Venezuelan native Luis Aguilar found a home at Widener, a place where he could forge strong mentorships and lifelong friendships, and pursue his interests in brain-computer interface research.
- School of Engineering
Luis Aguilar certainly made the most of his time at Widener. He worked closely with Dr. Xiaomu Song, researching brain-computer interface, a technology that creates a communication pathway between a wired brain and a device, such as a computer or prosthesis. The field is on the cusp of improving the lives of people with damaged hearing, sight, and movement, and neurodegenerative diseases like Alzheimer's.
“At Widener, classes are small. So you can actually have that deep conversation with professors," says Luis. "It turns into an almost individual class and becomes better in the learning process.”
A Venezuelan native, Luis found a supportive community at Widener, benefitting from mentorship within the classroom and out.
I consider my growth heavily influenced by my mentors at Widener, whether in engineering, theater, or International Student Services. — Luis Aguilar '18
Luis had such a positive mentoring experience that he's now paying it forward in his professional life. He's part of the Uncommon Individual Foundation's technology mentoring program. Luis visits schools to help develop STEM-related curricula and instructs both teachers and students in STEM-related skills, including programming, 3D modeling and printing, animation, and robotics.
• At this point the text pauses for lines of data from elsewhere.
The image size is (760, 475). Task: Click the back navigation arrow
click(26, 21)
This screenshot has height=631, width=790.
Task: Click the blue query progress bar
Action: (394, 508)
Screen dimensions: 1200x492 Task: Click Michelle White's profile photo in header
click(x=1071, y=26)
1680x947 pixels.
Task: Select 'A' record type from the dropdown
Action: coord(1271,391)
Widener’s small class sizes were a perfect for Luis, whose one-on-one interactions with professors helped him develop his interest in neuroscience and pursue brain-computer interface research.
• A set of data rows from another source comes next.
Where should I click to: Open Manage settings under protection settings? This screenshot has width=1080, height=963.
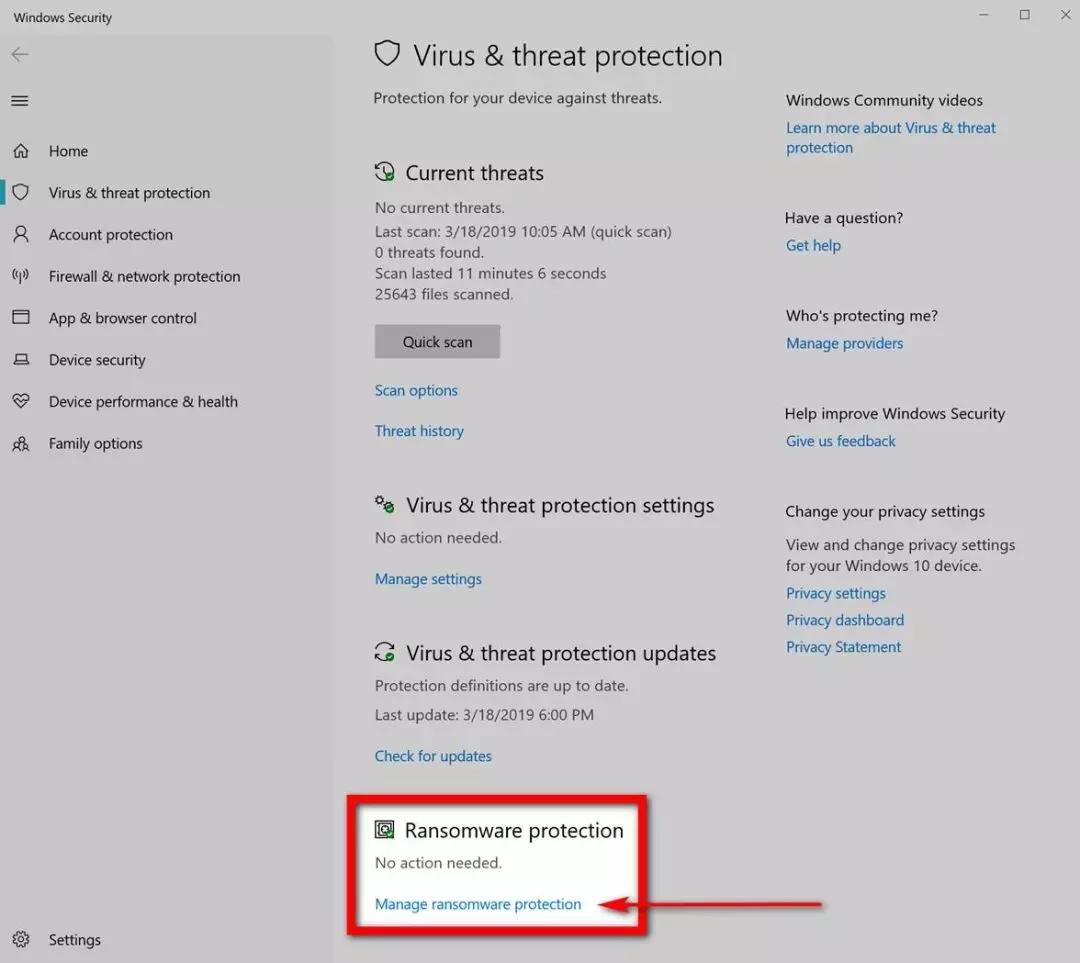[428, 578]
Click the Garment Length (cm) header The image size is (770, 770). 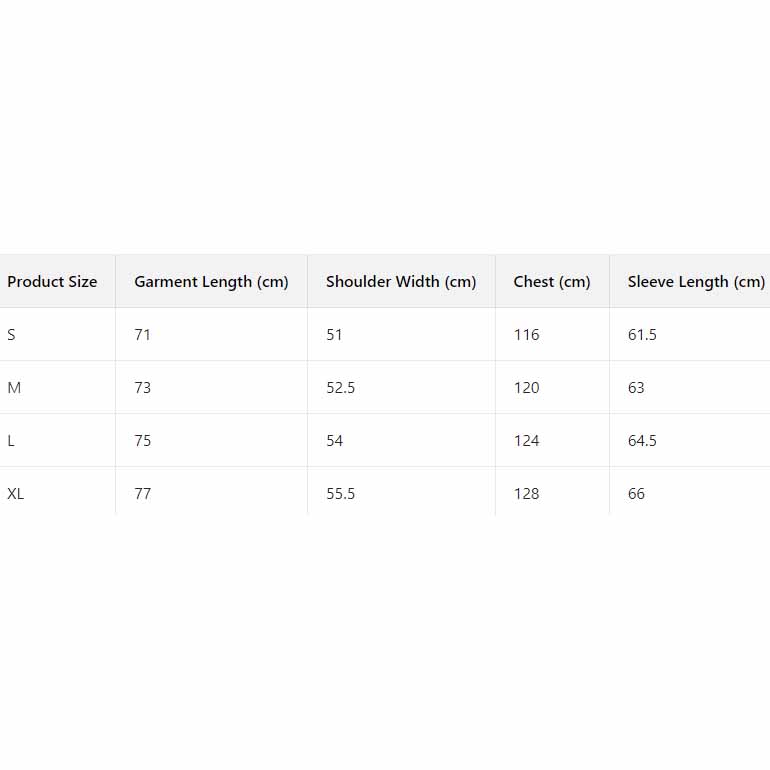click(211, 282)
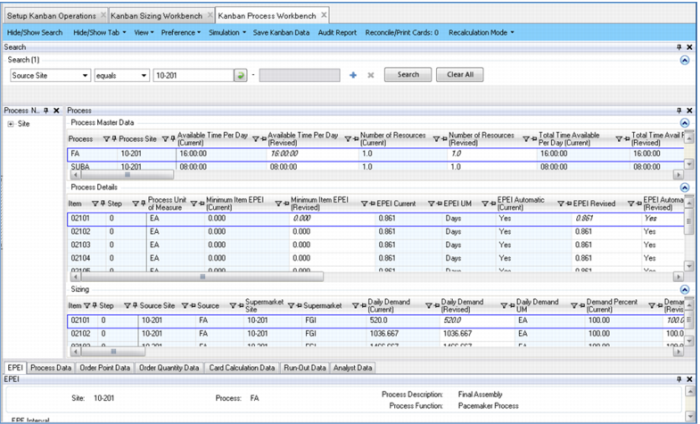Screen dimensions: 700x424
Task: Click the Process Details horizontal scrollbar
Action: pos(375,277)
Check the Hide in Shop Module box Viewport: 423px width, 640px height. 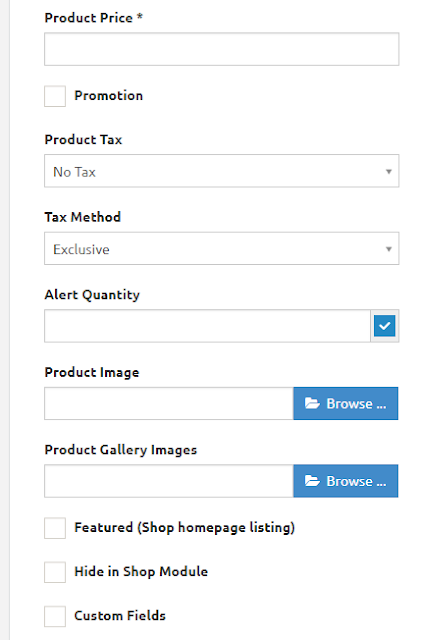tap(55, 572)
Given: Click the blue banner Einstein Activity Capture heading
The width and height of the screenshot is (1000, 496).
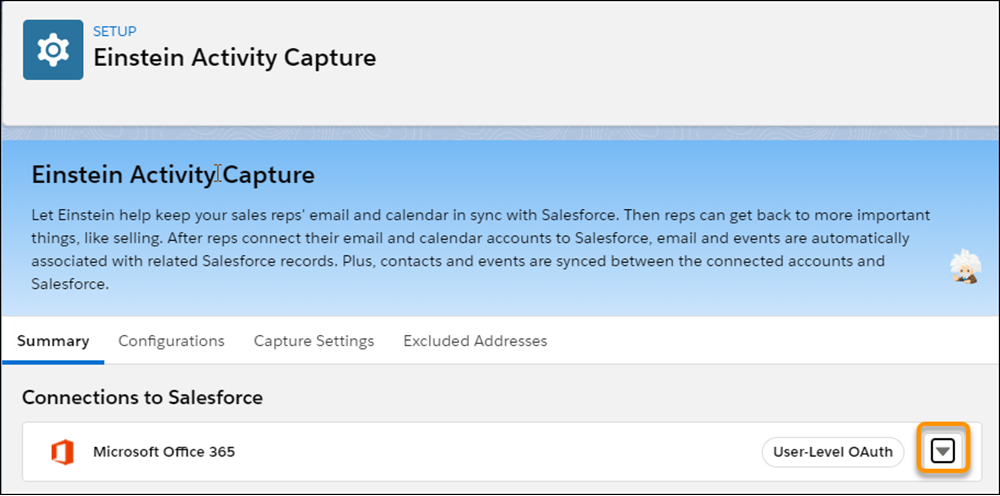Looking at the screenshot, I should point(173,175).
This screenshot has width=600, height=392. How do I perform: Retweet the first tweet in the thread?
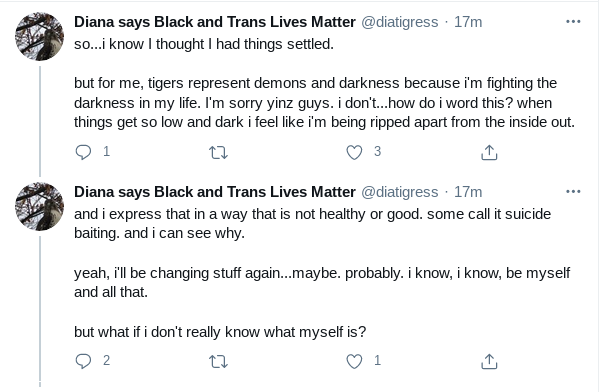click(x=218, y=153)
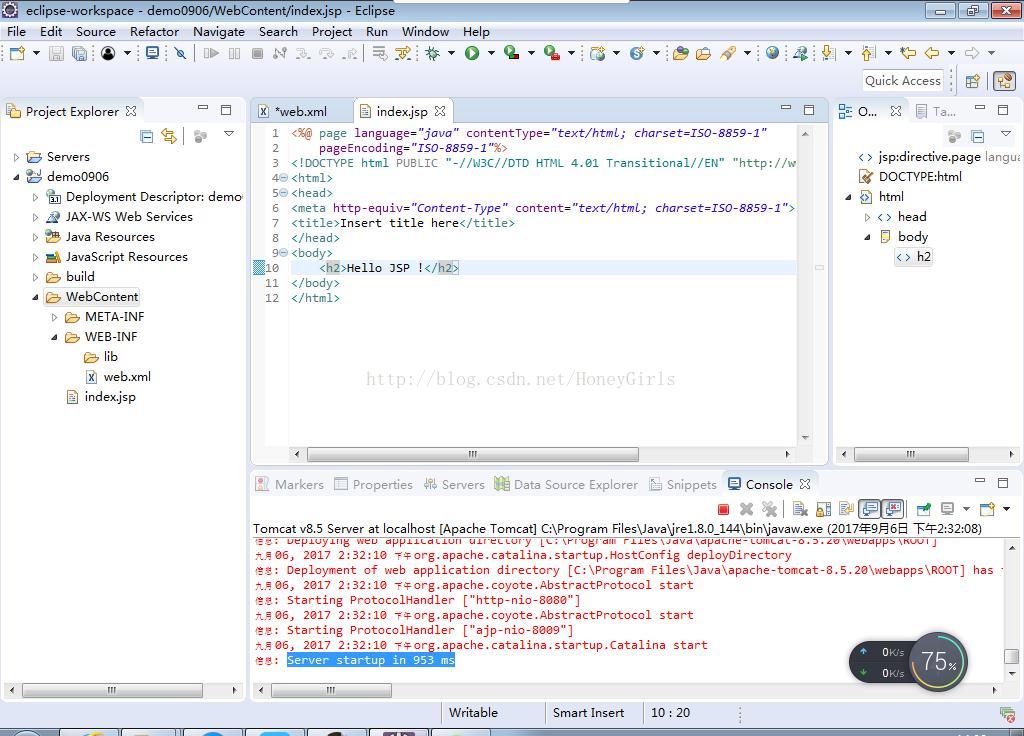Click the Save icon in main toolbar
1024x736 pixels.
[56, 53]
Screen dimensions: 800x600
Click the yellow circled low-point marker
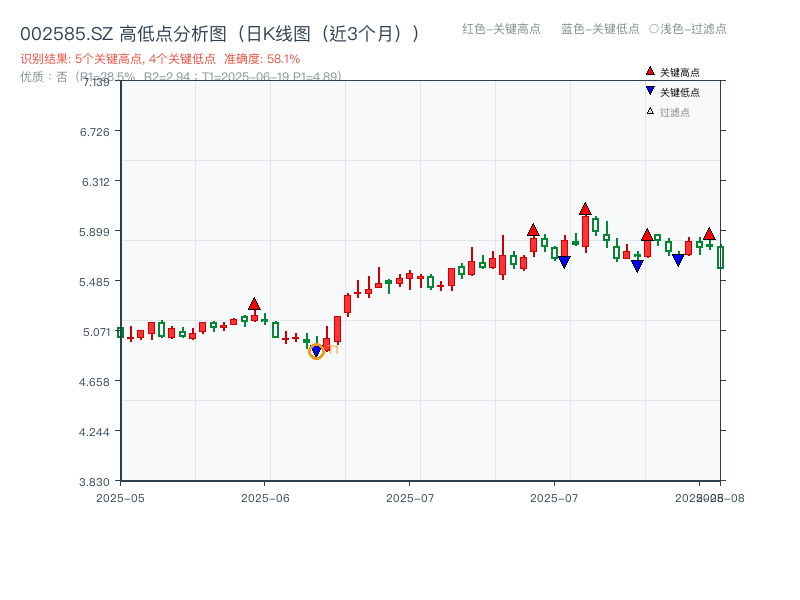316,351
A Venezuelan native, Luis was far from home. But Widener's welcoming environment put him at ease. He forged friendships with students of all backgrounds, received support from International Student Services, and developed strong mentorship relationships with faculty and staff across campus.
Luis pursued Widener’s 4+1 accelerated biomedical engineering program, earning his undergraduate and graduate degrees in less time, helping him jumpstart his career.